[[ EXTRACT, beginning ]]

By flattening the double-summation, we get:

`G(n) = 1/2 \sum_{k=1}^n φ(k) * floor(n/k) * floor(1+n/k)`

It's possible to approach this problem in the same way as we did the for the partial-sums of the sigma function, based on the formula:

`\sum_{k=1}^n φ(k) = 1/2 \sum_{k=1}^n μ(k) * floor(n/k) * floor(1 + n/k)`

where `μ(k)` is the Möbius function, but this requires a fast algorithm for computing the Mertens function (A002321).

However, we can compute partial sums of Euler's totient function more efficiently, without using the Mertens function.

Let:

`Φ(n) = \sum_{k=1}^n φ(k)`

Based on the identity:

`\sum_{d|n} φ(d) = n`

we have:

`\sum_{k=1}^n \sum_{d|k} φ(k) = \sum_{k=1}^n \sum_{j=1}^floor(n/k) φ(j) = \sum_{k=1}^n Φ(floor(n/k)) = \sum_{k=1}^n k = F_1(n)`

implying the following recurrence:

`Φ(n) = F_1(n) - \sum_{k=2}^n Φ(floor(n/k))`

which can be computed in sub-linear time as:

`Φ(n) = F_1(n) - \sum_{k=2}^floor(n/(1+floor(sqrt(n)))) Φ(floor(n/k)) - \sum_{k=1}^floor(sqrt(n)) Φ(k) * (floor(n/k) - floor(n/(k+1)))`

This requires precomputing `Φ(k)` up to about `k = O(n^(2/3))` and doing a simple `O(1)` lookup when `k` is less than the precomputed upper-bound.

In combination with the Dirichlet hyperbola method, we can compute `G(n)` in sub-linear time as:

`G(n) = \sum_{k=1}^floor(sqrt(n)) (k * Φ(floor(n/k)) + φ(k) * F_1(floor(n/k))) - Φ(floor(sqrt(n)))*F_1(floor(sqrt(n)))`

where `F_n(x)` are the Faulhaber polynomials.

For `m >= 1`, we want to compute:

`\sum_{k=1}^n J_m(k)`

where `J_m(k)` is the Jordan totient function.

There is an elegant formula for computing this partial sum, defined in terms of the Möbius function and Faulhaber's formula:

`\sum_{k=1}^n J_m(k) = \sum_{k=1}^n \sum_{d|k} μ(d) (k/d)^m = \sum_{k=1}^n μ(k) * F_m(floor(n/k))`

where `μ(k)` is the Möbius function and `F_n(x)` are Faulhaber's polynomials.

For `m=1`, we have A002088.

For `m=2`, we have A321879.

This partial sum can be computed somewhat efficiently, assuming that we have an efficient method for computing the Mertens function, which is defined as:

`M(n) = \sum_{k=1}^n μ(k)`

There exists a sub-linear time algorithm for computing the Mertens function `M(n)`, due to Marc Deléglise and Joël Rivat, with a time complexity of `O(n^(2/3) * (ln ln n)^(1/3))`, described in their paper here.

[[ EXTRACT, end ]]

* _TASK STATEMENT_: Which OEIS sequence numbers (an "A" followed by six digits) appear in the extract on totient partial sums above?

[[ RECORD EXCERPTS, beginning ]]

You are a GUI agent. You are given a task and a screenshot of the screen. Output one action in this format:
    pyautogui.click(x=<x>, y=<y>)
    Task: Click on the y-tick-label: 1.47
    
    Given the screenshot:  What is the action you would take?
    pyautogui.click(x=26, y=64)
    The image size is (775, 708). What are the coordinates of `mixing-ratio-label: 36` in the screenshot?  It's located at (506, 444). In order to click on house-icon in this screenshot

[[ RECORD EXCERPTS, end ]]
[[ RECORD EXCERPTS, beginning ]]

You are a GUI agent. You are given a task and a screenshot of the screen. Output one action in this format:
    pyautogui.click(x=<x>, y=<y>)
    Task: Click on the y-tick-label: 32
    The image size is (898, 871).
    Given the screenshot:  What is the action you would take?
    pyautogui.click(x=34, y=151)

[[ RECORD EXCERPTS, end ]]

* _YOUR RESPONSE_: A002321, A002088, A321879